Why testing isn't enough

A lot of people talks about the benefits of Test-Driven Development, how great it is when you compare it with non-test driven development. People would give a massive list of advantages of using TDD. For me these are the core reasons:

  • Writing tests first require you to really consider what you want from the code
  • Makes writing unit test easy
  • Act as documentation for the code

There is so much praise around it, to the point where people would believe it solves problem it is not meant to solve. For example, just because you use TDD does not mean your code has no bug. In fact, depending on developer it might not make any difference at all. If a good developer is writing the code, who has very clear head and knows exactly what he is doing. On top of that it takes a lot of brain power to think about all the different scenarios and design the possible inputs/outputs before hand. So it is kind of a moo point if it doesn't add too much value.

The reason I wanted to write about this today is because I read a blog from Github introducing their Scientist 1.0 product. They highlighted a very good point, that "tests aren't enough". The scenario they explained is when you have a legacy system, but wish to replace a component or part of the system to improve performance or whatever the reason is. Then how can you be confident that the new changes won't cause issues and trip over on production? The solution they gave was using this idea that if you want to replace a function in the system, then run the old and new function are the same time side-by-side for a period of time and compare their results. Record any difference in results and then remove the old function when you have enough confidence in the new function.

Here's some sudo code to explain the concept:

function expriment() {
  old = old()
  new = new()
  if (old != new) {
    record data
  }
}
function old() {
  do x
}
function new() {
  do x
}

Here's the original text from the article. Find Original Article here.

Why tests aren't enough

If you want to test correctness, you just write some tests for your new system, right? Well, not quite. Tests are a good place to start verifying the correctness of a new system as you write it, but they aren't enough. For sufficiently complicated systems, it is unlikely you will be able to cover all possible cases in your test suite. If you do, it will be a large, slow test suite that slows down development considerably.

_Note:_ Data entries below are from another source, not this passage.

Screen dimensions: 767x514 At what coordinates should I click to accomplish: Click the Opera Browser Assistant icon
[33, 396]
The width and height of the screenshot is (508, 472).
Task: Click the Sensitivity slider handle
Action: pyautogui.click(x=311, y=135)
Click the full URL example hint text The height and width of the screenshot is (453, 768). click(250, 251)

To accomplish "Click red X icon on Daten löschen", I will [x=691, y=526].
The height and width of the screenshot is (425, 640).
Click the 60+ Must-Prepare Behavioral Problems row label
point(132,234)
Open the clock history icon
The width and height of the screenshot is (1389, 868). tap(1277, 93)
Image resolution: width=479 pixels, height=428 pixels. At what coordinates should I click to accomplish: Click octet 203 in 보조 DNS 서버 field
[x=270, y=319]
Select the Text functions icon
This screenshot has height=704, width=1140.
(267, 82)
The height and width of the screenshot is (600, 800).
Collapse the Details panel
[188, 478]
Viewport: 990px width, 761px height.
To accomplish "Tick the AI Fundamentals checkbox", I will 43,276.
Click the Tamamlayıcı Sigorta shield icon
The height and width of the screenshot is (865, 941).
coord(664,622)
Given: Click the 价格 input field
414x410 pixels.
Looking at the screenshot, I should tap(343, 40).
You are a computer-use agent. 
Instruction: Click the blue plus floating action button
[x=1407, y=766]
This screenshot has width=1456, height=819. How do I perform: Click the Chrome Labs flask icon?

There's also a more concerning reason not to rely solely on tests to verify correctness: Since software has bugs, given enough time and volume, your data will have bugs, too. Data quality is the measure of how buggy your data is. Data quality problems may cause your system to behave in unexpected ways that are not tested or explicitly part of the specifications. Your users will encounter this bad data, and whatever behavior they see will be what they come to rely on and consider correct. If you don't know how your system works when it encounters this sort of bad data, it's unlikely that you will design and test the new system to behave in the way that matches the legacy behavior. So, while test coverage of a rewritten system is hugely important, how the system behaves with production data as the input is the only true test of its correctness compared to the legacy system's behavior.